¿Has olido el otoño? Yo, tampoco. Oficialmente llega la semana que viene, pero por todos es sabido que las estaciones no entienden de fechas fijas, y se incorporan antes de lo requerido. ¿Acaso empieza a hacer calor el 21 de junio? No, hace calor desde, al menos, un mes antes. ¿Acaso empieza a hacer frío el 21 de diciembre? Tampoco, noviembre no es un mes agradable. De la primavera solo se recuerda que hace buen tiempo, pero nuestro refranero es sabio: “Marzo, ventoso y abril, lluvioso” o “En abril aguas mil”. Por no hablar del “Hasta el cuarenta de mayo no te quites el sayo”. Vamos, que esto de las estaciones es un tanto elástico.
Como decía, no huele a otoño. Aquí en Madrid, a quince de septiembre, no es normal, ni de lejos, rondar los 40 grados de día y superar los 20 de noche. Ojo, que no me quejo, pero me inquieta. Nos estamos derritiendo. No recuerdo la última vez que llovió.
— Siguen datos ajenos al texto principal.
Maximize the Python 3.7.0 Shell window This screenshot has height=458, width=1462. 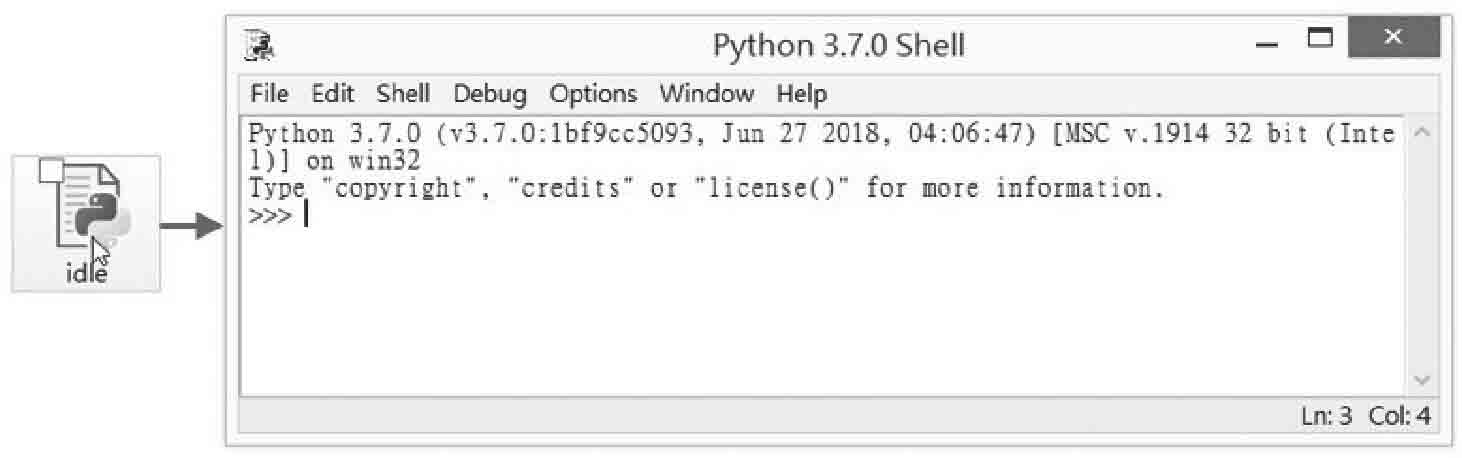point(1321,40)
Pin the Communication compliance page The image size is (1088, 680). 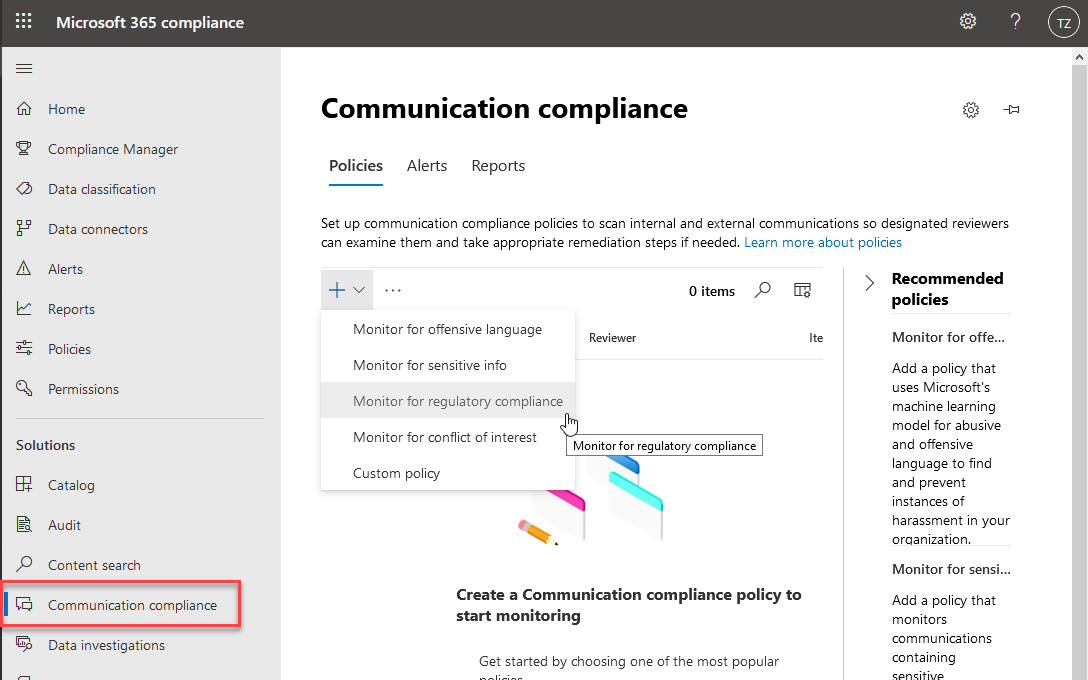[x=1012, y=110]
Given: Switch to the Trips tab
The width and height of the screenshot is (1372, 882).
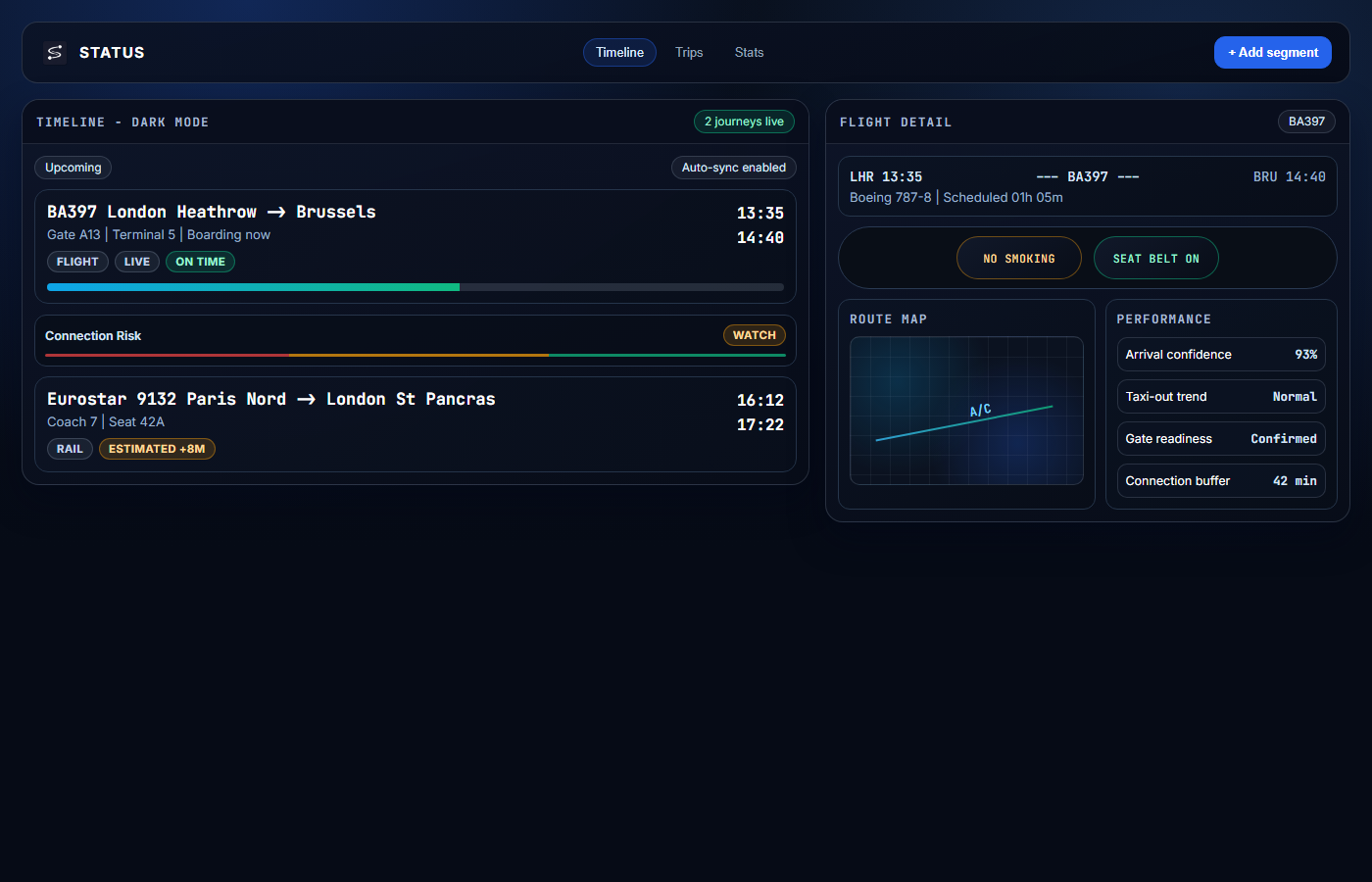Looking at the screenshot, I should [x=689, y=52].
Una minoría de tímidas hojas se han atrevido a caer, puntuales a su cita, pero la espesa alfombra de hojarasca no nos visita aún. Ni hace viento. Solo calor. Seco. Y un día amanecerá frío, nublado, lloviznará y nos pillará con sandalias y tirantes. O con el pelo mojado. Será entonces cuando pensemos que ya era hora y al día siguiente, tras apartar las sábanas, que nos parecerán pesadas como el plomo, la garganta raspará, los ojos lloriquearán y la nariz se humedecerá, anunciándonos el constipado otoñal que marca el fin de la juerga veraniega de horarios indefinidos y el principio de la era de noches tempranas. Será entonces, desde ese mismo instante, cuando empecemos a echar de menos el verano durante los siguientes ocho o nueve meses. Miraremos hacia arriba buscando el azul cuya intensidad apenas recordaremos tras innumerables semanas de paseos bajo un techo de nubes, sin percatarnos de todas esas veces que, sudando, dijimos: “Pues a mí me gusta más el fresquito”.